Выбери любимый жанр

Буря - Воеводин Всеволод Петрович - Страница 30


Изменить размер шрифта:

30

Ещё мне очень нравился наш тралмейстер Силин. Во время работы он был свиреп и придирчив. Он носился как бешеный, на всех орал и сам работал за десятерых. Если кто-нибудь медленно тащил тали, он хватал их сам и мчался с невероятной скоростью. Если кто-нибудь не успевал зачинить трал, он вырывал иглу и чинил сам, при этом он страшно ругался, и чувствовалось, как он злится на всех, потому что все, с его точки зрения, работают плохо, медленно и лениво. Иногда он впадал в исступление, а иногда доходил до отчаяния. Тогда он останавливался, наклонял голову набок, и руки его повисали, как плети.

— Человек ты или не человек? — плачущим голосом говорил он Балбуцкому, зазевавшемуся у лебедки. — Будешь ты вирать, когда тебе говорят вирай, или не будешь? — И всегда во время работы усы его топорщились кверху.

В свободное время это был скромный, стеснительный человек, очень молчаливый и тихий. Смущенно улыбаясь, подсаживался он к собравшимся кружком матросам, молчал, с удовольствием слушал разговоры и песни и краснел, когда к нему обращались.

Раздавался сигнал к подъему трала. Вихрем начинал носиться тралмейстер по палубе, и громкий голос его далеко разносился над океаном.

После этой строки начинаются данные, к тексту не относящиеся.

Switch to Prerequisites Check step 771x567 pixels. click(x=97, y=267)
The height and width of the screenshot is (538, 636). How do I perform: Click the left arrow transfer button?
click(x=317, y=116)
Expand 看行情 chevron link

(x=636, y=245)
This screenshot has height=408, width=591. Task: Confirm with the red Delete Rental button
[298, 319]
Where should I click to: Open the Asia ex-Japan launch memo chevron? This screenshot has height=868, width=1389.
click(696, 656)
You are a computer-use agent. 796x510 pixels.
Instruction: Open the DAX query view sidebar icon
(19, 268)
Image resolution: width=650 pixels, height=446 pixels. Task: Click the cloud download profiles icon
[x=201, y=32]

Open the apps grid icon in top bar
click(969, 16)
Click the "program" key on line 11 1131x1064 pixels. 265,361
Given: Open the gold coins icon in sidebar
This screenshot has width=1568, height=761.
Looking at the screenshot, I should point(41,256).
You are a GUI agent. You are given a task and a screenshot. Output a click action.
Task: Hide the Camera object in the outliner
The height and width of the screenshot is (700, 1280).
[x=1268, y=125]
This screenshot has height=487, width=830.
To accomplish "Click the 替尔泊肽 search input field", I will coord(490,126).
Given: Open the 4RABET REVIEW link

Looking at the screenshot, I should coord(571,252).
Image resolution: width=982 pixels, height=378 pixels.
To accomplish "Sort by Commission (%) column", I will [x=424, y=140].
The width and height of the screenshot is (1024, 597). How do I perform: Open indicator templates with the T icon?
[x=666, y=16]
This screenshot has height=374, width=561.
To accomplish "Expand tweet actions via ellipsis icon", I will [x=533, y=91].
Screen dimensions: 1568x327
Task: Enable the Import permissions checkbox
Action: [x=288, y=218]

В свободное от вахты время мне не приходилось скучать. После обеда мы обычно играли в «козла», громко стуча костяшками о стол, издеваясь над проигравшими и ругая друг друга за промахи. Часто и много пели. Иногда мы располагались на палубе, а чаще на рострах, где нам никто не мешал. Дня через два после того, как я пришел в себя, ветер утих, и океан снова стал светло-голубым, спокойным и гладким. Глупыши покачивались на еле заметной волне, и воздух был так чист, что всё было видно во много раз ясней, чем обычно. С украшенной бантом гитарой поднимался на ростры салогрей, толстяк, у которого ярко блестела кожа не то от рыбьего жира, не то от своего собственного. Настроив гитару, он начинал петь мягким, красивым голосом. Некоторые подпевали ему, другие слушали, полулежа на свертках канатов, следя за драками и суетней глупышей вокруг рыбьих внутренностей.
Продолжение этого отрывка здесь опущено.